Na oficina dos sonhos, forjamos ferramentas apropriadas ao parto do novo Brasil. A luta sindical consubstanciou-se em projeto partidário, a crença pastoral multiplicou-se em células comunitárias, os movimentos sociais emergiram como atores no palco dominado pelas sinistras máscaras dos que jamais conjugaram o verbo partilhar. Cuba, Nicarágua, El Salvador... o olhar impávido do Che... a irredutível teimosia de Gandhi... a sede de justiça dessedentada nas fontes límpidas da ética.

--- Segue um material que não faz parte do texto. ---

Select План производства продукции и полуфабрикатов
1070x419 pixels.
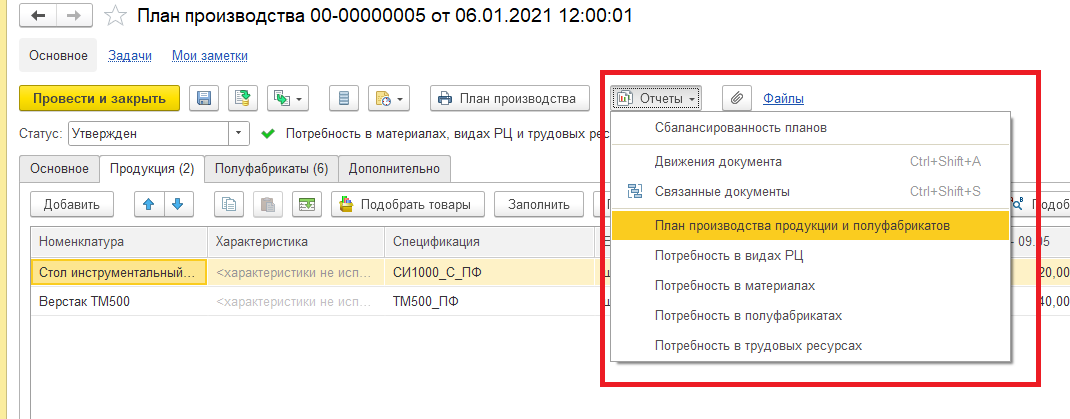coord(801,225)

Jamais seríamos como eles.
Em tempos de chuva, a água sobe rápido e inunda ruas, casas, cidades. Cegos pela miragem, não percebemos o lento e imbatível sopro do vento. A areia fétida, acumulada à soleira da porta, dia após dia subia mais um palmo. Galgamos degraus investidos de mandato popular, fomos entronizados na cozinha de Maquiavel, havia chegado a hora de quem tanto esperou acontecer. Intrépidos, alguns de nós decidiram cavalgar soberbos, convencidos de que o caminho mais curto entre sonho e realidade passa pelo mágico som do tilintar das moedas.

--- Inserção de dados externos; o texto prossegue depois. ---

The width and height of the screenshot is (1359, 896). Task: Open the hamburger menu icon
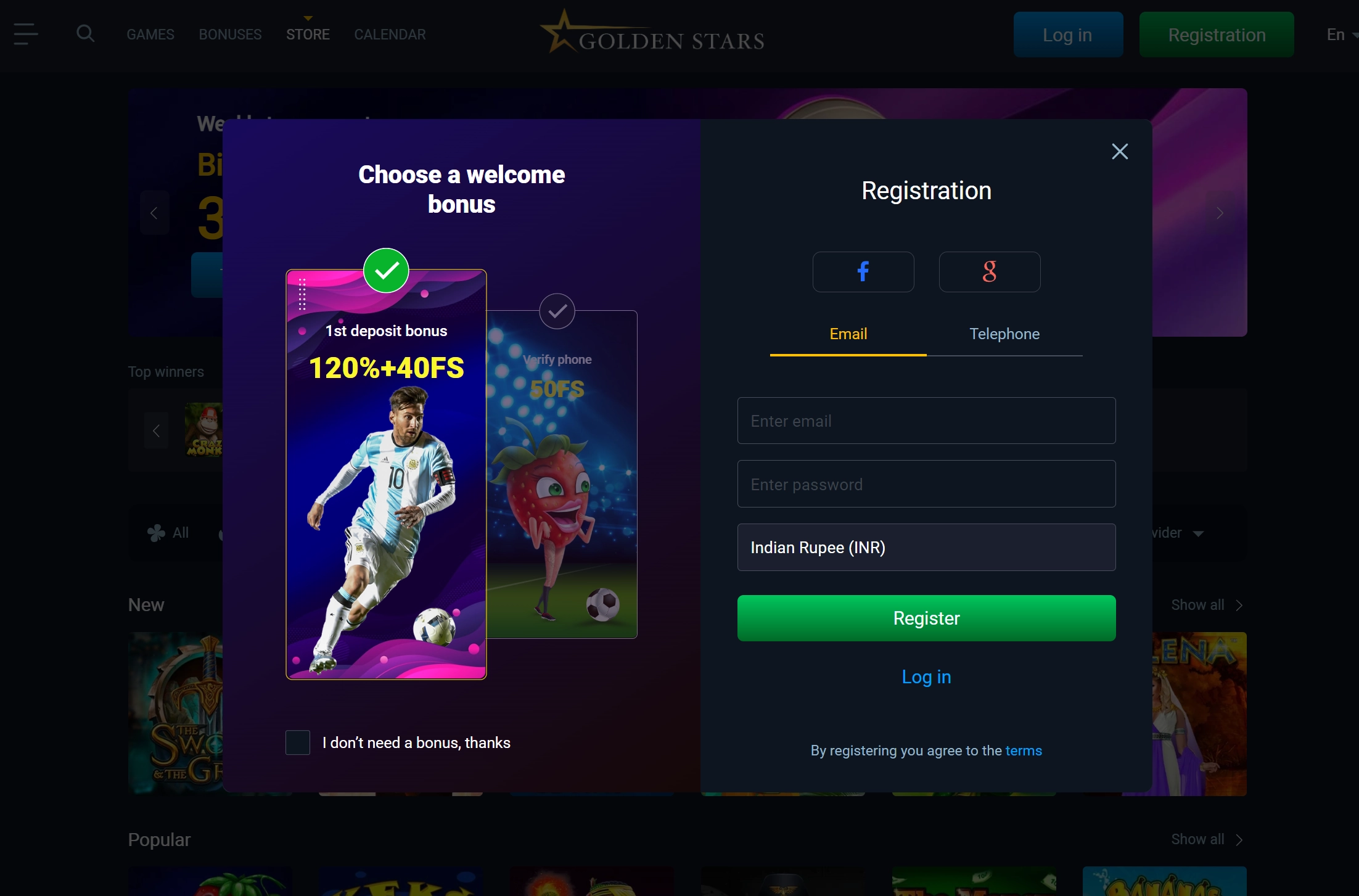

Por que não se aventurar pelas mesmas sendas trilhadas pelo inimigo, já que ele se perpetua com tanta força? Qual o segredo dos cabelos de Sansão? Os pobres caíram no olvido, a sedução do poder fez a lua arder em chamas. Ícaros impenitentes, não se deram conta de que as asas eram de barro.
A sofreguidão esvaziou projetos, a gula cobiçosa devorou quimeras. O pragmatismo acelerou a epifania dos avatares do poder. O conluio enlaçou históricos oponentes, adversários coligaram-se, e aliados foram defenestrados nessa massa informe que, destemperada de ética, alicerça o Leviatã.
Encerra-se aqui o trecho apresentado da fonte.